前でレースを運びながら上がり33秒2を記録しており、 マイルで求められる高速上がりへの対応力を既に示しています。
・逃げながら上がり33秒2
・二の脚で先行できる
・道中で折り合えている
・母父フジキセキからスピードを補完
・1800mでも直線で失速していない
5. 必要なタイム・上がり・ハロンラップ
新潟2歳Sでは、 新馬戦の勝ち時計だけを比較するのは適切ではありません。
2歳新馬戦は前半が極端に遅くなるケースがあるため、 全体時計よりもラスト600メートルの加速力や 上がり3Fを重視した方が能力を判断しやすくなります。

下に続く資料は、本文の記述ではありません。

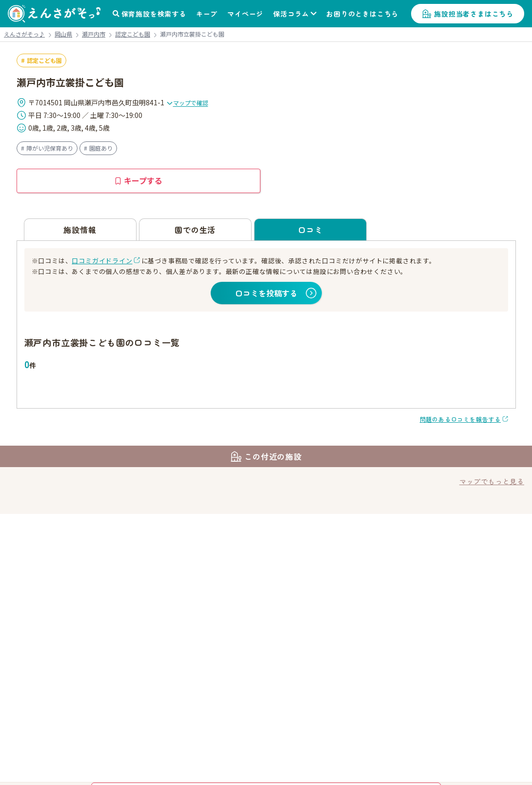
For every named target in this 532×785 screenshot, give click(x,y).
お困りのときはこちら (362, 14)
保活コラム (291, 14)
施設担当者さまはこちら (473, 14)
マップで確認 (187, 102)
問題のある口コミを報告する (460, 419)
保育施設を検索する (154, 14)
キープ (207, 14)
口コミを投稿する (266, 293)
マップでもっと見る (492, 481)
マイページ (245, 14)
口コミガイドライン (102, 260)
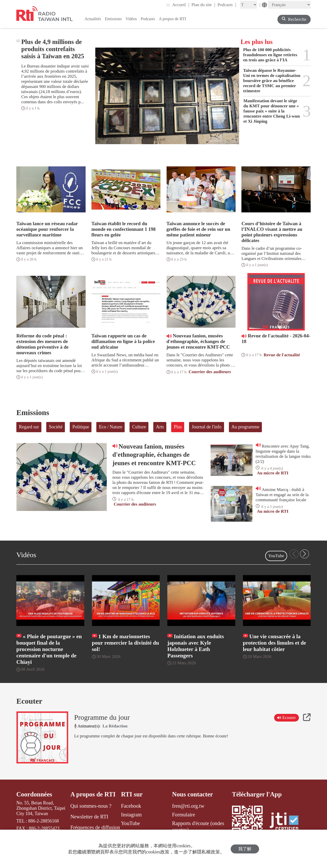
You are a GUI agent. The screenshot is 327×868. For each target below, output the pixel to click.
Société (56, 427)
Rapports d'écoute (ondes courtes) (198, 826)
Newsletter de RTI (89, 816)
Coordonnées (34, 794)
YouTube (276, 556)
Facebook (131, 806)
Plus (177, 427)
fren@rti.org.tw (188, 806)
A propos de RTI (93, 794)
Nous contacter (193, 794)
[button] (304, 554)
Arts (160, 427)
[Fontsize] (249, 5)
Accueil (181, 4)
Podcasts (227, 4)
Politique (80, 427)
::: (168, 5)
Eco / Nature (110, 427)
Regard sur (29, 427)
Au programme (245, 427)
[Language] (289, 5)
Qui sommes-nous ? (91, 806)
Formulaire (184, 814)
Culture (139, 427)
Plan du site (203, 4)
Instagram (131, 814)
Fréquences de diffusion (95, 827)
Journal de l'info (206, 427)
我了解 (245, 849)
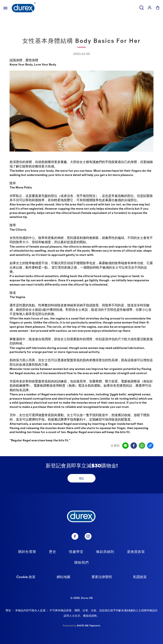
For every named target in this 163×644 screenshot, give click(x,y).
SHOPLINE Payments (89, 625)
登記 (81, 478)
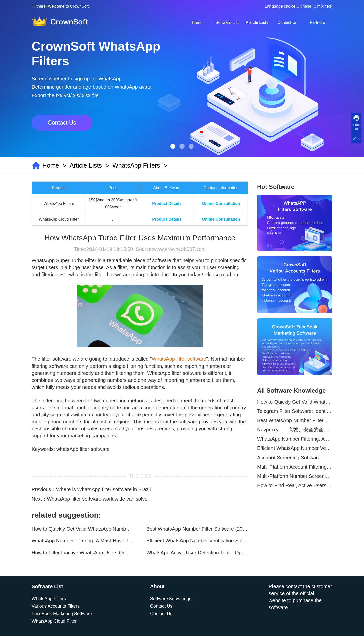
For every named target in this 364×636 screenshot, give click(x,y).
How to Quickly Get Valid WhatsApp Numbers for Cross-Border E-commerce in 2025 (82, 529)
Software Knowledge (171, 599)
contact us (356, 127)
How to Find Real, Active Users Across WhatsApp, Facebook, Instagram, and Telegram (295, 485)
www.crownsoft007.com (179, 249)
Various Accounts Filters (56, 606)
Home (197, 22)
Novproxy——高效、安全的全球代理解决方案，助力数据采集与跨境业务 (295, 430)
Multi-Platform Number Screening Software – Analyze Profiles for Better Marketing (295, 476)
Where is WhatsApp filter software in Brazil (104, 489)
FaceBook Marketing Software (62, 614)
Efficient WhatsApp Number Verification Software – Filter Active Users (197, 541)
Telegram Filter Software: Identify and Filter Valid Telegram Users (295, 411)
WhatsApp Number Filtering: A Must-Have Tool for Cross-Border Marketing (82, 541)
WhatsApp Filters (136, 165)
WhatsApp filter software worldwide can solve (97, 499)
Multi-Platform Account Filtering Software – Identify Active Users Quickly (295, 467)
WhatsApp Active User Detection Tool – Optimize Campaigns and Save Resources (197, 553)
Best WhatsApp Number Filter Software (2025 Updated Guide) (197, 529)
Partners (317, 22)
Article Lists (257, 22)
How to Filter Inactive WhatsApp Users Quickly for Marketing (82, 553)
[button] (173, 146)
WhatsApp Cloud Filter (54, 621)
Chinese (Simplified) (314, 6)
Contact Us (287, 22)
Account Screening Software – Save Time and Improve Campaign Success (295, 458)
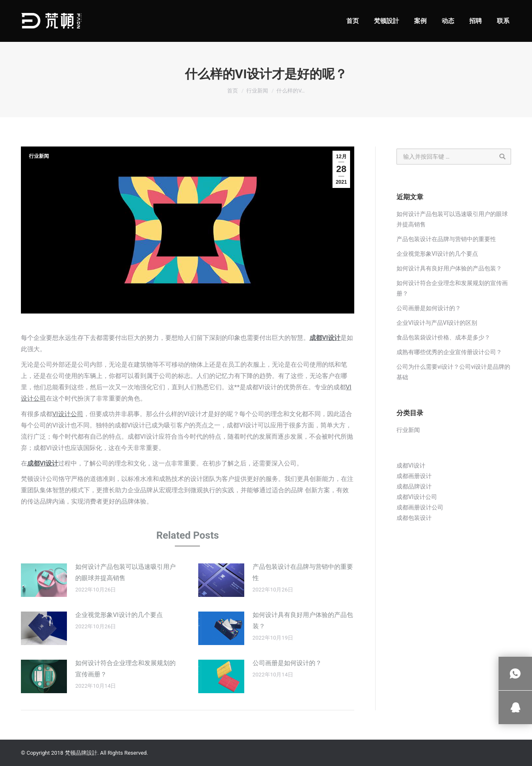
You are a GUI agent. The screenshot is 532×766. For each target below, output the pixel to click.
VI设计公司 (68, 414)
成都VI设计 (325, 338)
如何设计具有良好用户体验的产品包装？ (303, 620)
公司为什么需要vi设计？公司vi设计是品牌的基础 (453, 372)
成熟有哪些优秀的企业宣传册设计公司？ (449, 352)
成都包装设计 (414, 518)
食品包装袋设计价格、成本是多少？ (443, 337)
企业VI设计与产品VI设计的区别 (437, 323)
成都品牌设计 (414, 486)
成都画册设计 (414, 476)
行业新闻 (257, 90)
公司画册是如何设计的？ (287, 663)
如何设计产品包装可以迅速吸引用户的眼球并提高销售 (125, 572)
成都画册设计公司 (420, 507)
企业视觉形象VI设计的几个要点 (119, 615)
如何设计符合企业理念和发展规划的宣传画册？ (125, 668)
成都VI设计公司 (417, 497)
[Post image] (44, 580)
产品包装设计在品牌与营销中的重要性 (303, 572)
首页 (233, 90)
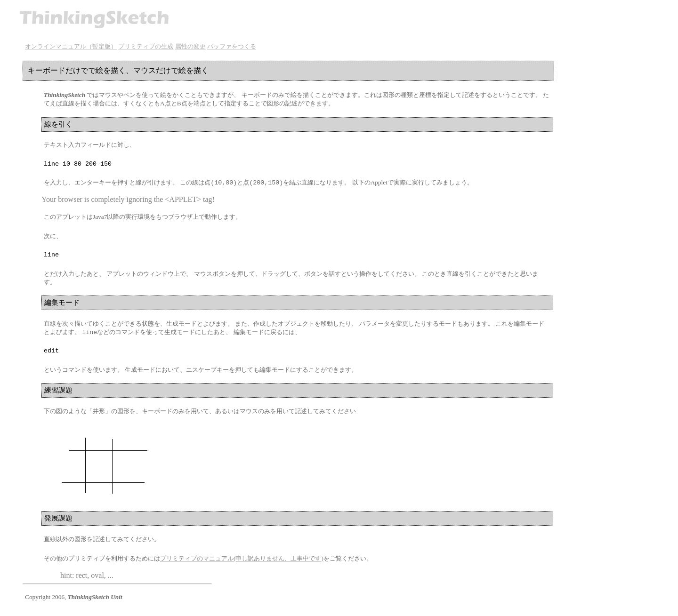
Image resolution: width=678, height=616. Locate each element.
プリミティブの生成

| 馬名 | 前走 | 勝ち時計 | 上がり3F | 内容 |
|---|---|---|---|---|
| レッチュベルク | 東京芝1600m・稍重 | 1:36.8 | 33.7 | 3番手から抜け出し3馬身差 |
| インカルナータ | 阪神芝1800m・良 | 1:48.3 | 33.2 | 逃げてそのまま押し切り |
レッチュベルクの33秒7
稍重馬場で33秒7を使った点を評価できます。
しかも3番手で流れに乗りながら、 直線で後続との差を広げています。
脚をためて最後だけ伸びたのではなく、 好位から自ら勝負を決められたことが重要です。
インカルナータの33秒2
インカルナータは逃げた馬自身が33秒2を記録しました。
レース終盤には10秒台まで加速する区間があり、 前で脚を使いながら高速ラップに対応しています。
新潟外回りで瞬発力勝負になっても、 前にいるだけの馬ではない点が大きな強みです。
6. 脚質・位置取り・ペース
| 馬名 | 前走 | 脚質 | 新潟2歳Sでの強み |
|---|---|---|---|
| レッチュベルク | 3番手 | 好位 | 前を見ながら運べる |
| インカルナータ | 逃げ | 逃げ・先行 | 自分で位置を取れる |
レッチュベルク
前走は3番手から折り合い、 直線で抜け出しています。
スローペースになっても前との差が大きくならず、 平均ペースになっても無理なく追走できる位置取りです。
新潟2歳Sでは最も扱いやすい脚質の一つです。
インカルナータ
デビュー戦は逃げ切りですが、 ゲートから圧倒的に速かったというより 二の脚で前へ出て主導権を取っています。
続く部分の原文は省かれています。